What you have to do:
Wherever the word "will" turns up in a line of the entries, copy that line.

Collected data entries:
◇ ◇ ◇
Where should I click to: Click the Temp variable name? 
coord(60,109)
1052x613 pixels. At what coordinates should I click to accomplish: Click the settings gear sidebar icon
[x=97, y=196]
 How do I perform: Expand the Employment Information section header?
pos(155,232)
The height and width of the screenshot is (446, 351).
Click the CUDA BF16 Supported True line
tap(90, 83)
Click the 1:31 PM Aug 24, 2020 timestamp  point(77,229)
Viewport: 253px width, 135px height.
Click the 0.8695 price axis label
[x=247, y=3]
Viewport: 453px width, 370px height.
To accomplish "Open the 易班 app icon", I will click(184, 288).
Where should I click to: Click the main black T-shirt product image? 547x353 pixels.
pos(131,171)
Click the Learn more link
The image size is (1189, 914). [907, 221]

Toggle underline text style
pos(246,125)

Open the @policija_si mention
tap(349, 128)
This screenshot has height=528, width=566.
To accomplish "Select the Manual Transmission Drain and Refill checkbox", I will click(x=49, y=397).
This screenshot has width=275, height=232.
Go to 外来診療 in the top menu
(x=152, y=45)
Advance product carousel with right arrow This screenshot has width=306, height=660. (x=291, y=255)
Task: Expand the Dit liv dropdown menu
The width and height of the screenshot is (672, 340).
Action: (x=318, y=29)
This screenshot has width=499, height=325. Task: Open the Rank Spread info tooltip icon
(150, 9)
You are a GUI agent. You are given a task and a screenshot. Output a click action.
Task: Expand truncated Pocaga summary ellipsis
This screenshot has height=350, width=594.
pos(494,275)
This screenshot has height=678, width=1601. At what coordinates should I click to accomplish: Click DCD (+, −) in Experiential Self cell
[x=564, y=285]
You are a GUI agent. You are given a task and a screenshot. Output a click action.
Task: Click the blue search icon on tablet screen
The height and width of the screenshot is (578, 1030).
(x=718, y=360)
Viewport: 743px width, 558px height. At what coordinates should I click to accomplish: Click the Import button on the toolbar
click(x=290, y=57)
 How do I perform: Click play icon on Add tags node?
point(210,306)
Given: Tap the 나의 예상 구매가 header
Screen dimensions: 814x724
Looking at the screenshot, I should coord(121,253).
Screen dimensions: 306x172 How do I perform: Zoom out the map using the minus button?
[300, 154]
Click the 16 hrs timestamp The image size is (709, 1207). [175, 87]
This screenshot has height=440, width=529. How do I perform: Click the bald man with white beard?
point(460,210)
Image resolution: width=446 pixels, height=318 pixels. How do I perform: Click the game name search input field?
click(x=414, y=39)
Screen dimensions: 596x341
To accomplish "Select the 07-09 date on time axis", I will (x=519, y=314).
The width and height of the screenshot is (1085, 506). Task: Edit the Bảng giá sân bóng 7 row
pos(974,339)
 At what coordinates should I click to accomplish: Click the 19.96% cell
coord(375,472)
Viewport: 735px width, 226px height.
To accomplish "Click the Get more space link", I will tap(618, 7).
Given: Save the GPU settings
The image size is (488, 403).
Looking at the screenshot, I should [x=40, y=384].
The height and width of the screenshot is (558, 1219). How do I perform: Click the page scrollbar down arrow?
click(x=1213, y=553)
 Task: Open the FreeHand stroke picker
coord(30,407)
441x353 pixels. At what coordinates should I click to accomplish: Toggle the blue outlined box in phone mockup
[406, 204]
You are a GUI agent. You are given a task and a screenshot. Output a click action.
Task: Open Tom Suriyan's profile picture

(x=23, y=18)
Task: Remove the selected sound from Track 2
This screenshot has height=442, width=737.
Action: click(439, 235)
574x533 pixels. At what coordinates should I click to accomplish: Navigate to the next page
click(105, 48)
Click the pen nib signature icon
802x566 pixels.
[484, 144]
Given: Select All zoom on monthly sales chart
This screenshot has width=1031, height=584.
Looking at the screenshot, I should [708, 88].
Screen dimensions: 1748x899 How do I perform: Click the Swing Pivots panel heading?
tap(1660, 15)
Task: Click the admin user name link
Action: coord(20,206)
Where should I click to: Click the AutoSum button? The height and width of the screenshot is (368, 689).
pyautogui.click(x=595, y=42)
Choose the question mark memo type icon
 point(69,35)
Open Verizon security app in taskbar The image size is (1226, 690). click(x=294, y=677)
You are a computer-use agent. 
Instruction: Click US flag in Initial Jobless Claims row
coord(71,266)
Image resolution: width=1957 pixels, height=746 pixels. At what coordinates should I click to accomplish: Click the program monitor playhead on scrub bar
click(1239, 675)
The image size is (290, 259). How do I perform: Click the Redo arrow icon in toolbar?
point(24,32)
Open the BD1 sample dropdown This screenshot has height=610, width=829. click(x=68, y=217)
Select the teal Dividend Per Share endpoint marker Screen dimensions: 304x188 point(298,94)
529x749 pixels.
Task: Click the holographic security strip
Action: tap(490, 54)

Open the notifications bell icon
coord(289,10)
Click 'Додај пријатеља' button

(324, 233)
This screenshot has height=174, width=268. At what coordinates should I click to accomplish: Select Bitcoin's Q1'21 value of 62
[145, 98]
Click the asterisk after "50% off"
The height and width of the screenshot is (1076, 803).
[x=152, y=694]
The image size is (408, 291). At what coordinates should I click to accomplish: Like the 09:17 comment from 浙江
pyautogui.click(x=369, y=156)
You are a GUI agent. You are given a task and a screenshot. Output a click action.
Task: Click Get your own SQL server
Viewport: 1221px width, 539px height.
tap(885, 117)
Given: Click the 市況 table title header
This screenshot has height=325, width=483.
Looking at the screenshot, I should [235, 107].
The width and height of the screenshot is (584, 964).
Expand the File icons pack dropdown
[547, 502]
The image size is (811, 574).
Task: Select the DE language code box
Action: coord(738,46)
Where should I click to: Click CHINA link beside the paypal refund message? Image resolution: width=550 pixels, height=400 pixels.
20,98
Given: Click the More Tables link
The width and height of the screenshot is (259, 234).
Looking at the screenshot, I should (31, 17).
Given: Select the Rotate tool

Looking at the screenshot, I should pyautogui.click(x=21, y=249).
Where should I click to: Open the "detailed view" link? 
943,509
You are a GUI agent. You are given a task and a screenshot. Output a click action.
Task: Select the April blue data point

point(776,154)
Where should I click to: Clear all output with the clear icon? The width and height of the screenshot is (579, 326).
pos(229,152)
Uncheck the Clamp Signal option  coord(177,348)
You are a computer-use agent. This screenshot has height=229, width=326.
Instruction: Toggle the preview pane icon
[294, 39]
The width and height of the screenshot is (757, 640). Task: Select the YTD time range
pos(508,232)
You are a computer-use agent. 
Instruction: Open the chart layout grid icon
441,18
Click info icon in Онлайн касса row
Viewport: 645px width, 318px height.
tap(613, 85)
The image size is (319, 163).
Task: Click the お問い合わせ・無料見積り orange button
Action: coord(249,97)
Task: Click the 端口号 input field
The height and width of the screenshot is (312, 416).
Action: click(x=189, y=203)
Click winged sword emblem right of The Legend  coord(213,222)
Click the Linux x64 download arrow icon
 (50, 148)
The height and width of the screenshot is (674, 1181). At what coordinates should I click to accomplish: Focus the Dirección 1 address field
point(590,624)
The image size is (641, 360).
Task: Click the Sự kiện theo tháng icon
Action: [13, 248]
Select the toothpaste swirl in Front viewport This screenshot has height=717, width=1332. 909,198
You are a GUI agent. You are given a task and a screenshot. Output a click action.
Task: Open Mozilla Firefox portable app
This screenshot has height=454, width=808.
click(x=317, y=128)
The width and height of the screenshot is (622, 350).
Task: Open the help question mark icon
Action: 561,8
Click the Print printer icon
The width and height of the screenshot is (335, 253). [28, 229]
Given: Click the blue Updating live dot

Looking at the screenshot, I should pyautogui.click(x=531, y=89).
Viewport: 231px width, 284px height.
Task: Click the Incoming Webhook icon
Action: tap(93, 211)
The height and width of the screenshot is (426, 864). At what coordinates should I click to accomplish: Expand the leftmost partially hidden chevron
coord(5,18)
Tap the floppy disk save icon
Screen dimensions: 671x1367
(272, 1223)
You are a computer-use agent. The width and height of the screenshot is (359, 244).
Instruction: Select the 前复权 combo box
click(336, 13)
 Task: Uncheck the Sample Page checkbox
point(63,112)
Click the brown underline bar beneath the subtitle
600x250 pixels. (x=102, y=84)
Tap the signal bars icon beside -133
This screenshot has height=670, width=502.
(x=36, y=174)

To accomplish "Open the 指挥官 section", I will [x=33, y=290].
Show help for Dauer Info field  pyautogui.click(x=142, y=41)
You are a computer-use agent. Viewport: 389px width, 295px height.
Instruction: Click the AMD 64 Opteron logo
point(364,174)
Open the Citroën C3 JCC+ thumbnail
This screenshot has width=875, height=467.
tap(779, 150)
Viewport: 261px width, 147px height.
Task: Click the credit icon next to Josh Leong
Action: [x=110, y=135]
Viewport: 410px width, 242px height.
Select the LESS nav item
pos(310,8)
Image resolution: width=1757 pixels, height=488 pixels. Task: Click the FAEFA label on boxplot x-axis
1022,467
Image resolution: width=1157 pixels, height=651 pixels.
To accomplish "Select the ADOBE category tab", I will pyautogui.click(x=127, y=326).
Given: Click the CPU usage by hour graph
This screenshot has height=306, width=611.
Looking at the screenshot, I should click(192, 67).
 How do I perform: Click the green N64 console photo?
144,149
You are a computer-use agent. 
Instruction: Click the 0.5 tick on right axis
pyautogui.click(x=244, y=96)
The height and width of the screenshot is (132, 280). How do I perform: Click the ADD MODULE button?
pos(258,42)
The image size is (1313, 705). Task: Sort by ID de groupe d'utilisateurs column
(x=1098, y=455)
◇ ◇ ◇
Answer for this exercise:
To accomplish "Open the 易班 app icon", I will click(184, 288).
To accomplish "Select the Manual Transmission Drain and Refill checkbox", I will click(x=49, y=397).
To accomplish "Select the 07-09 date on time axis", I will (x=519, y=314).
To accomplish "Click the Get more space link", I will tap(618, 7).
To accomplish "Open the 指挥官 section", I will [x=33, y=290].
To accomplish "Select the ADOBE category tab", I will pyautogui.click(x=127, y=326).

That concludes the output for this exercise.